Ghatakarpara Nitisara
"L'intera scienza politica si racchiude in due concetti: elevazione propria e rovina altrui."
Sisupalavadha II, 30
L’opera letteraria che qui presentiamo per la prima volta in lingua italiana direttamente dall'originale sanscrito è un prisma di saggezza indiana applicata all'arte del successo, rimasta celata dietro il velo di Maya sino a un pugno di decenni fa.
Il suo titolo in sanscrito è "Arthasastra, Il Codice del Potere", del politologo indiano Kautilya, contemporaneo di Aristotele.
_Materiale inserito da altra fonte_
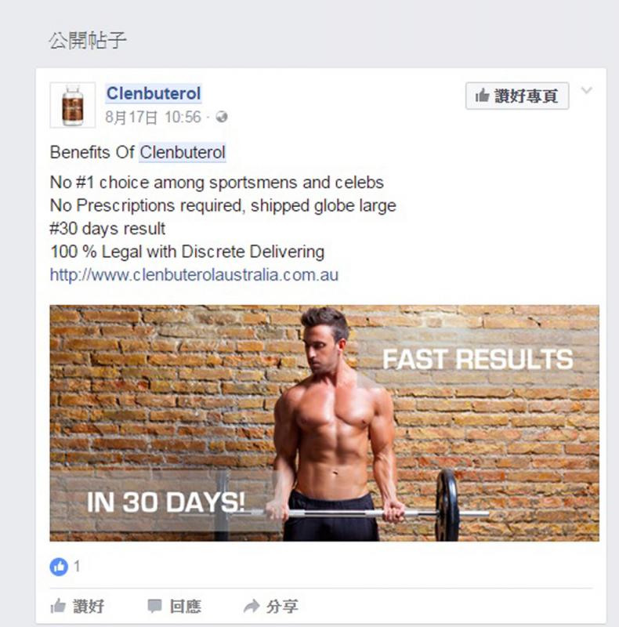
Task: Open the Clenbuterol page name link
Action: coord(154,93)
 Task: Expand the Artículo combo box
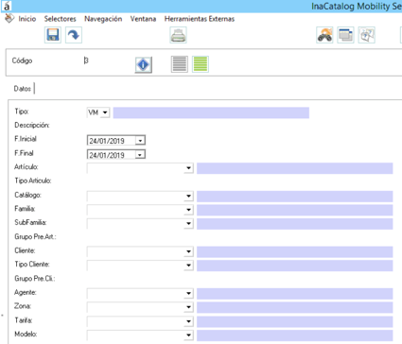click(188, 168)
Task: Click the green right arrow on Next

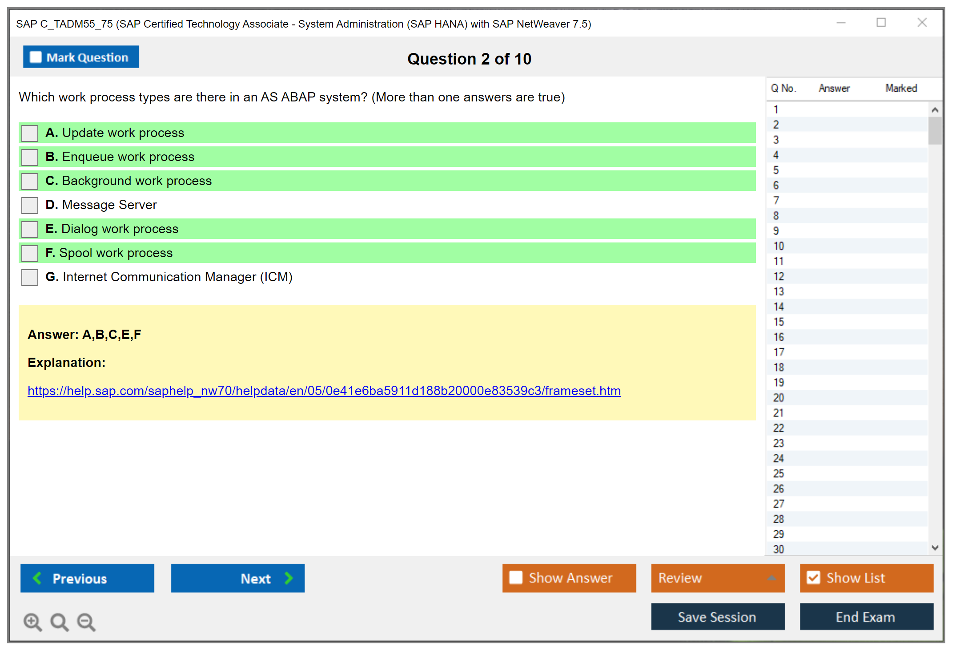Action: point(289,578)
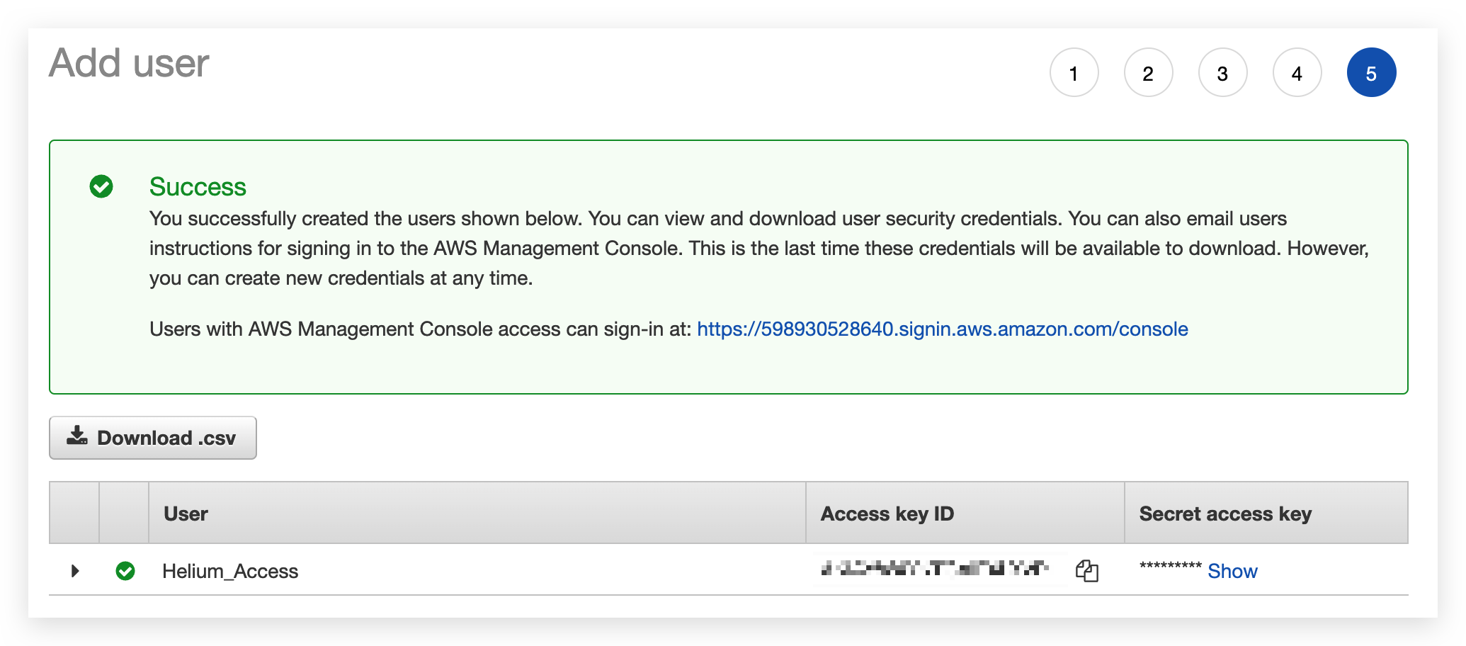Click the green status check beside Helium_Access

click(x=125, y=571)
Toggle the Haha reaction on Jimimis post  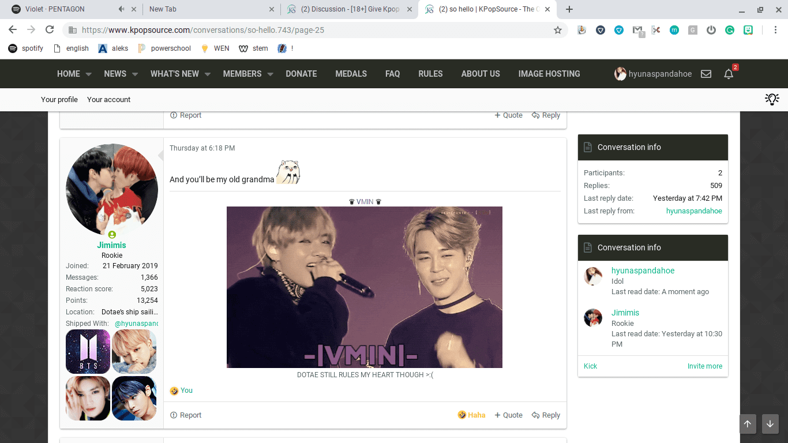click(471, 415)

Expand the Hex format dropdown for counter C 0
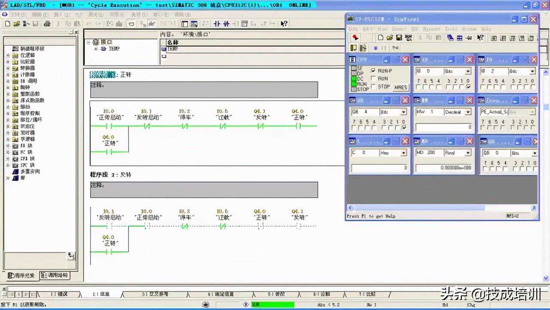pos(403,153)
Ai tempi del confronto strategico tra Stati Uniti e Unione Sovietica qualcuno disse che Machiavelli e Metternich non sarebbero serviti a Henry Kissinger, se l’inossidabile decano del ministero degli Esteri sovietico Andrej Gromyko avesse letto "Il Codice del Potere".
Max Weber e il primo ministro indiano Jawaharlal Nehru, per i quali "Il Principe" di Machiavelli è inoffensivo a confronto con questo gioiello di razionalità pura, sarebbero stati certamente d'accordo.
Il lettore che vagheggia un’India astratta dalla vita vissuta, oziosamente risucchiata nell'esotica contemplazione di vette mistiche e pratiche rinunciatarie per la salute spirituale è messo in guardia: il libro tra le mani si rivelerà una scandalosa sorpresa. L'affermazione del potere torreggia dalla prima all'ultima pagina, come bellicosamente si proclama sin dal titolo.
Da quando, nel ’500, i predaci portoghesi cominciarono ad artigliare le coste asiatiche, l'immaginazione europea rimase abbacinata dalla metafisica hindù, come se il volto del popolo indiano unicamente si risolvesse nei tratti del mistico, asceta e sognatore, che non pensa ad altro che al cielo, alle preghiere e alle discipline meditative.
Che ingannevole sdoganamento delle multiformi fascinazioni del pensiero indiano!
La realtà vuole che mentre nel Mediterraneo del IV sec. a.C. la "Repubblica" e le "Leggi" di Platone, la "Politica" di Aristotele edificavano il monumento politico dei Greci, sulle rive del Gange una sorta di Bismarck ante litteram registrava in passi memorabili il suo glaciale monumento di realismo politico; che non sembri un'imprecisione o un'iperbole il definirlo di una spietatezza perfetta.
Nonostante ciò, mentre il pionierismo greco nella filosofia politica è universalmente riconosciuto, il contributo asiatico, e in special modo quello hindu, rimane in pratica misconosciuto, se non del tutto ignorato.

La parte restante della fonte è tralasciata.